Magazine article Marketing

The Essay: Think You Know the Middle Class? Try Again

Magazine article Marketing

The Essay: Think You Know the Middle Class? Try Again

Article excerpt

New demographic forces are driving a transformation in the paradigm long embraced by brands, which means marketers need to rethink their approach, writes Giles Hedger.

Marketing has always thrived on the concept of the middle class. The section of the population that occupies the swollen centre of the socio-economic bell curve has formed the demographic basis of most brand-building for 150 years.

The middle class has been a perfect storm of aspirational consumerism in which gentrification, education, professionalisation and domestication have combined to create the ideal conditions for brand-building.

Most branded goods carry a premium, the justification of which has been one of the principal tasks of marketing since the 19th century.

Good products that mark you out as a better consumer with superior values and a desirable social identity. Soap for the cleanly. Food for the wholesome. Hoovers for the houseproud. Nappies for the nurturing Banks for the prudent. Cars for the safety-conscious.

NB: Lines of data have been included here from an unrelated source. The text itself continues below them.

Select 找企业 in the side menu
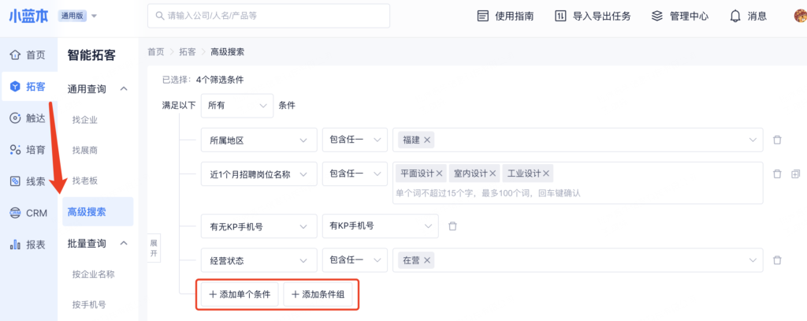The height and width of the screenshot is (321, 807). coord(85,120)
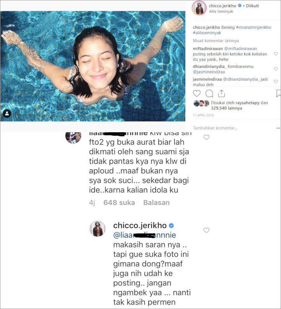Open the comment bubble icon
Screen dimensions: 281x309
click(209, 94)
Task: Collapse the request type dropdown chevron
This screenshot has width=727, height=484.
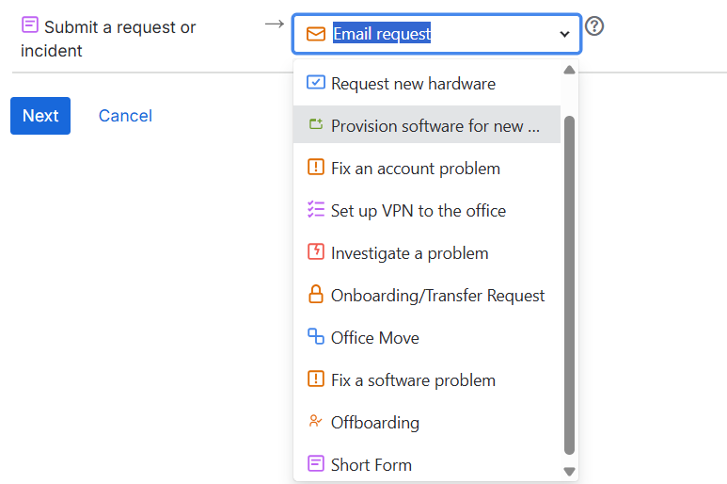Action: [x=564, y=34]
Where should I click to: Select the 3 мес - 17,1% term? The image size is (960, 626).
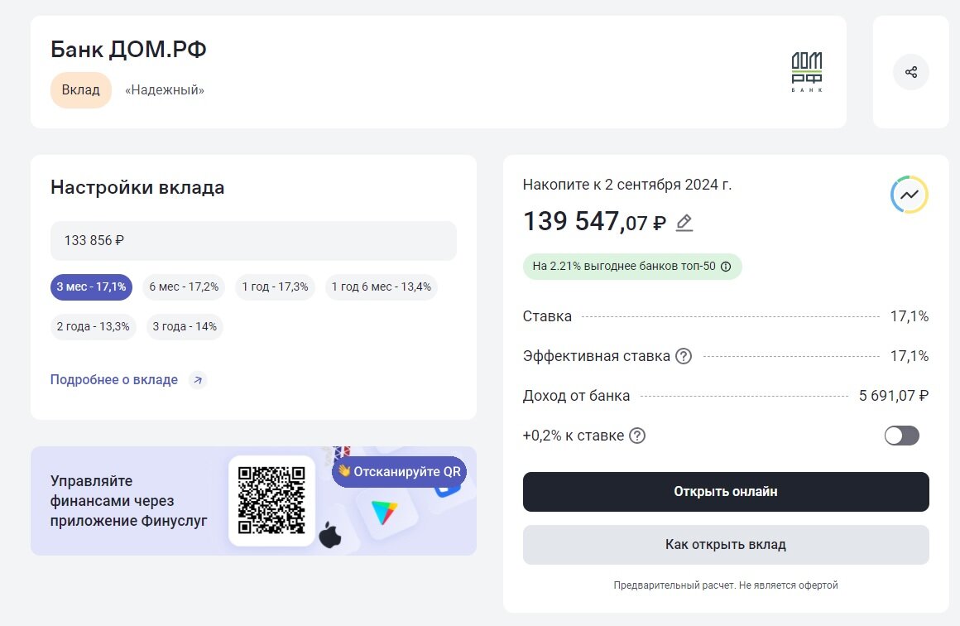pyautogui.click(x=91, y=287)
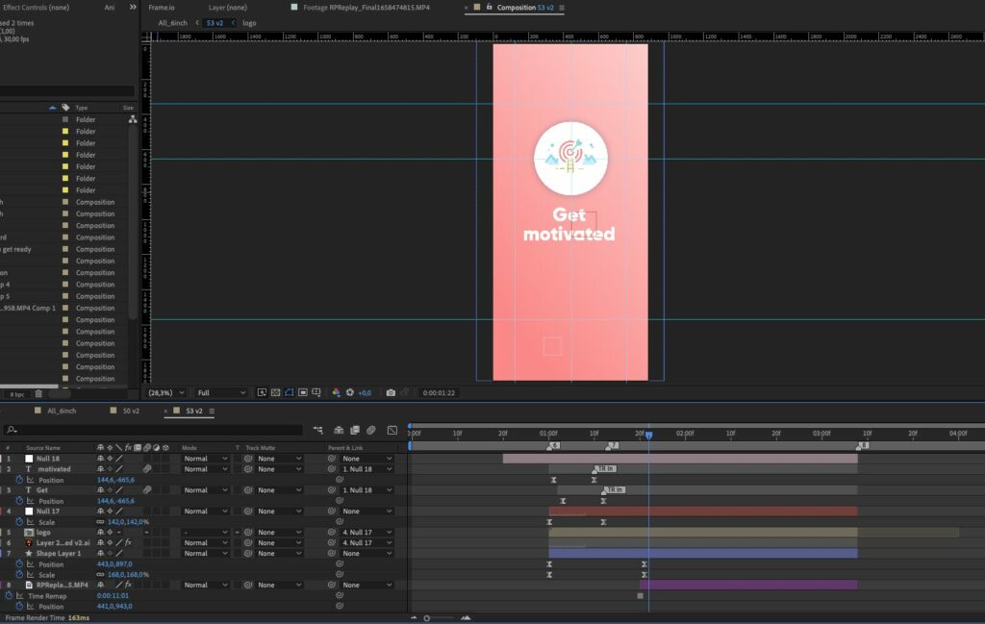Click the Position stopwatch under the motivated layer

tap(19, 480)
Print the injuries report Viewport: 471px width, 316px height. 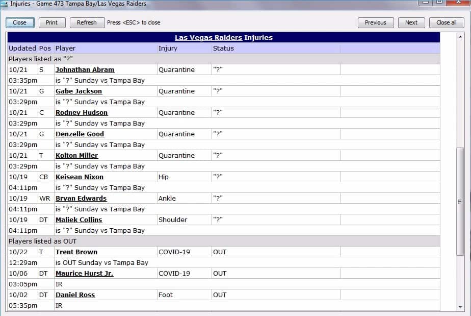(x=51, y=22)
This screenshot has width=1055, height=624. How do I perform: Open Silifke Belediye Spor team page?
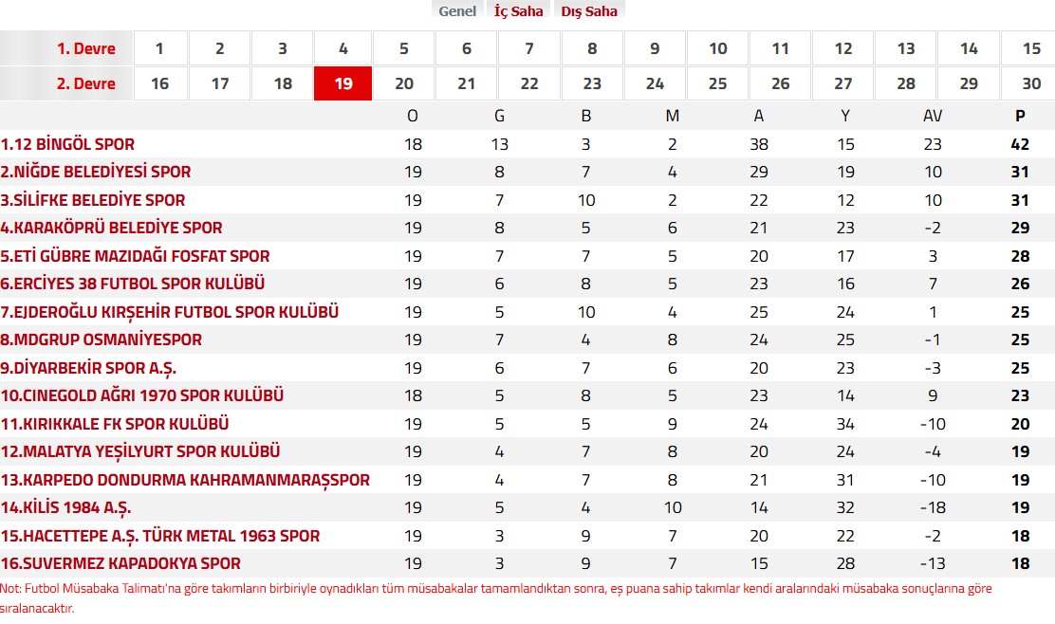pos(93,200)
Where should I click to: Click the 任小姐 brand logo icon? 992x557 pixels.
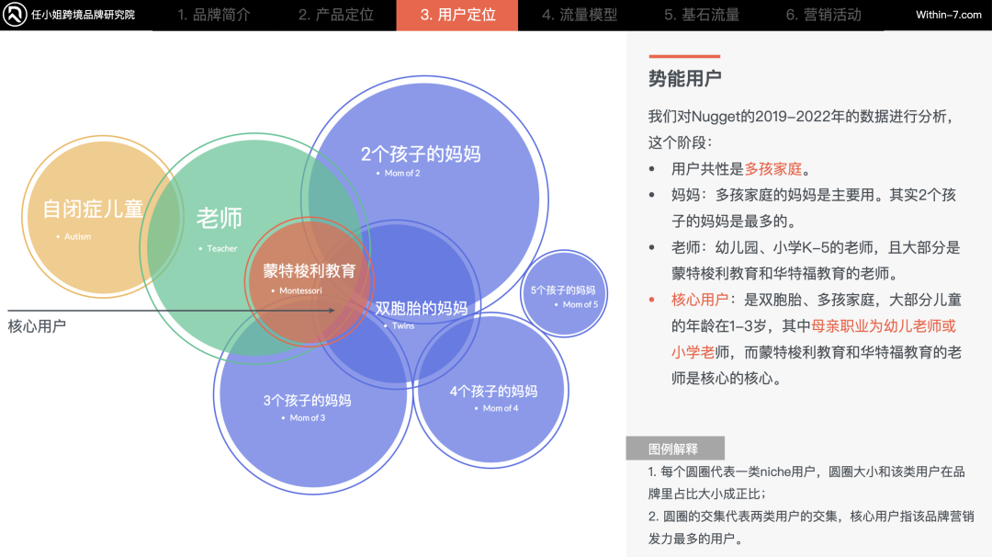pyautogui.click(x=16, y=13)
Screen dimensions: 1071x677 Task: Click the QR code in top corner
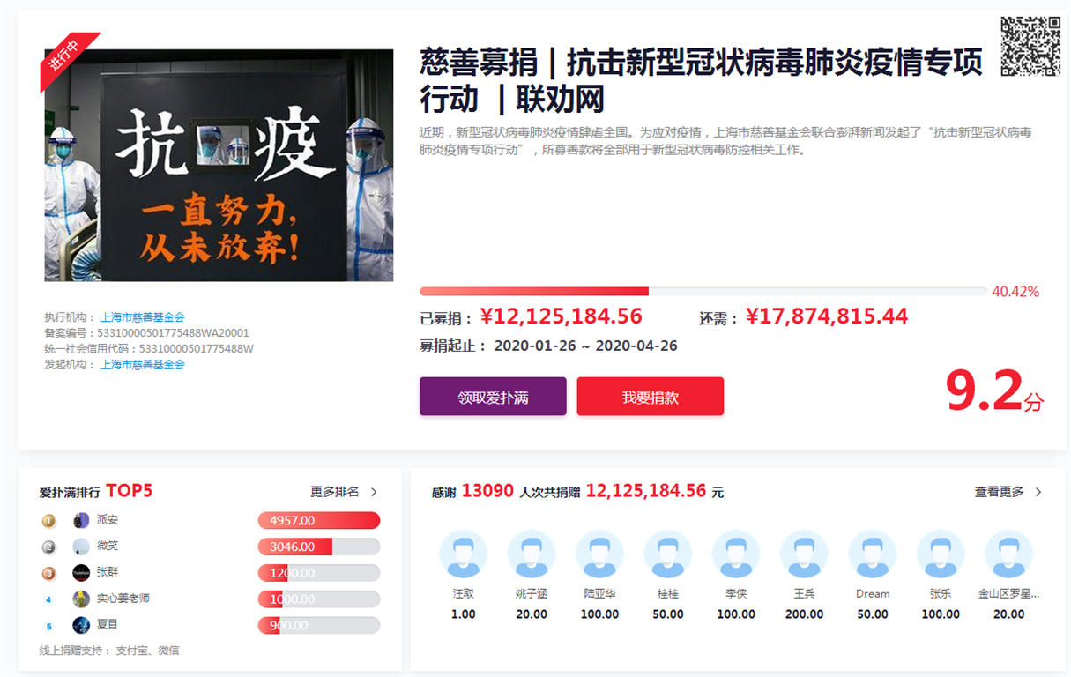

Establishing which came first, the human sensibility or the marketing psychology, is itself the sort of parlour game that one could have imagined being popular among the, er, middle classes.

It has been a cosy paradigm, but it is changing. New demographic forces are stretching beyond recognition of the old taxonomy of British society, with profound implications for brand-builders.

Firstly, as Professor Danny Dorling has brilliantly documented, wealth has polarised to an almost ludicrous degree. The UK has a 1% elite whose wealth has emerged austerity-proof from the recession of 2008 and whose average household income is more than 10 times the average of the remaining 99%. More than half of all the personal tradable wealth in the UK is in the hands of this 1% pinnacle of households.

The chasm of spending power between the 1% and the rest is feeding a system of consumer behaviour as powerful as any hierarchical class dynamic. The 1% may not be so different from the rest, but live very differently, interacting little with the public sector, compensating lavishly for the arduousness (or mundanity) of their high-earning jobs, and aspiring to references of wealth that make their own circumstances seem modest.

When HSBC talks (brilliantly) about 'Your personal economy', it is the 1% it is addressing. The ability to control the parameters of your economy, and to conceive of your personal wealth as a self-contained system, is perhaps the defining psychological feature of this quasi class. …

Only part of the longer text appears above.